The committee is mandated within the context of a UN-facilitated Geneva process, to prepare and draft for popular approval of constitutional reforms paving the way for a political settlement in Syria.

On Nov. 25, the Assad regime delegation left the talks on the first day of the second round. 

“Turkey has confirmed its support to the ongoing efforts to further the political process, in close coordination with the Syrian opposition and the United Nations.
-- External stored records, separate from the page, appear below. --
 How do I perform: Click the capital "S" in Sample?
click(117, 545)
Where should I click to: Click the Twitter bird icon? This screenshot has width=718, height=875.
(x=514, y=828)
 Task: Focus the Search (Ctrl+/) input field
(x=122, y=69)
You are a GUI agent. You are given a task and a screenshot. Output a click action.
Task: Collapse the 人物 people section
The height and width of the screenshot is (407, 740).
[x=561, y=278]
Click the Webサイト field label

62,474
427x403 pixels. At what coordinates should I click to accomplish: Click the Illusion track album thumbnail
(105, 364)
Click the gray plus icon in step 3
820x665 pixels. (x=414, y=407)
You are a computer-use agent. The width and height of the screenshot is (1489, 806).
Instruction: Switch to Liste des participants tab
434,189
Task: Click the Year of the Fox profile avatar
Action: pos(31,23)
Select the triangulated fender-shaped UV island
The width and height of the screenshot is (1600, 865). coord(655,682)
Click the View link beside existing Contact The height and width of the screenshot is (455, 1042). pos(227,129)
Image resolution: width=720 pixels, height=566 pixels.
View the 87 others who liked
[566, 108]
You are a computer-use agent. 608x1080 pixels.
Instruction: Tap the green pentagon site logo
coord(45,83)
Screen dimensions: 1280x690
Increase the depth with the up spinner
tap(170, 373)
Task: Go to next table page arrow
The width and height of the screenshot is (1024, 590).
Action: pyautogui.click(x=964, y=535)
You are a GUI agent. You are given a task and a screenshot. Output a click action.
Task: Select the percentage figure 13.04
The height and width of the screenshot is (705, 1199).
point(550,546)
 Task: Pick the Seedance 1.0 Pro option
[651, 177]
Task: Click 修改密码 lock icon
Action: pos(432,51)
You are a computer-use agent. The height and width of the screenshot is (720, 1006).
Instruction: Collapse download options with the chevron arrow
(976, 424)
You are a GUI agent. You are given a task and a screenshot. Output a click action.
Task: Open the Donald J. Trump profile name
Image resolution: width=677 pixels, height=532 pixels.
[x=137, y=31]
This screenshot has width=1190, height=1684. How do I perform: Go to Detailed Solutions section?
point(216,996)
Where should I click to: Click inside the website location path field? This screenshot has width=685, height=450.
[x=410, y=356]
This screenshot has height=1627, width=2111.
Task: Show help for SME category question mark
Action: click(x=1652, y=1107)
Turkey underscored the expectation from the Astana guarantors to ensure constructive stance by the regime for the functioning of the Constitutional Committee in accordance with its mandate agreed by the Syrian parties,” the ministry said.

It added that the Working Group on the Release of Detainees/Abductees, Handover of Bodies and Identification of Missing Persons also gathered on the sidelines of the meeting and that Turkey expected respect for the Working Group’s work in future operations. 

Idlib deal   

The first meeting in the Astana format for reaching a cease-fire in Syria was held in January 2017.

After a Sept. 17, 2018 meeting in Sochi between Turkish President Recep Tayyip Erdogan and his Russian counterpart Vladimir Putin, the two sides agreed to set up a demilitarized zone -- in which acts of aggression are expressly prohibited -- in Idlib.

Under the deal, opposition groups in Idlib will remain in areas where they are already present, while Russia and Turkey will carry out joint patrols in the area to prevent a resumption of fighting.

On Oct. 10, the Turkish Defense Ministry announced that the Syrian opposition and other anti-regime groups had completed the withdrawal of heavy weapons from the Idlib demilitarized zone.

Despite the cease-fire agreement, the Assad regime and its allies have continued their low-intensity attacks on Idlib’s de-escalation zone.

The conflict in Syria began in 2011 when the Assad regime cracked down on demonstrators with unexpected ferocity.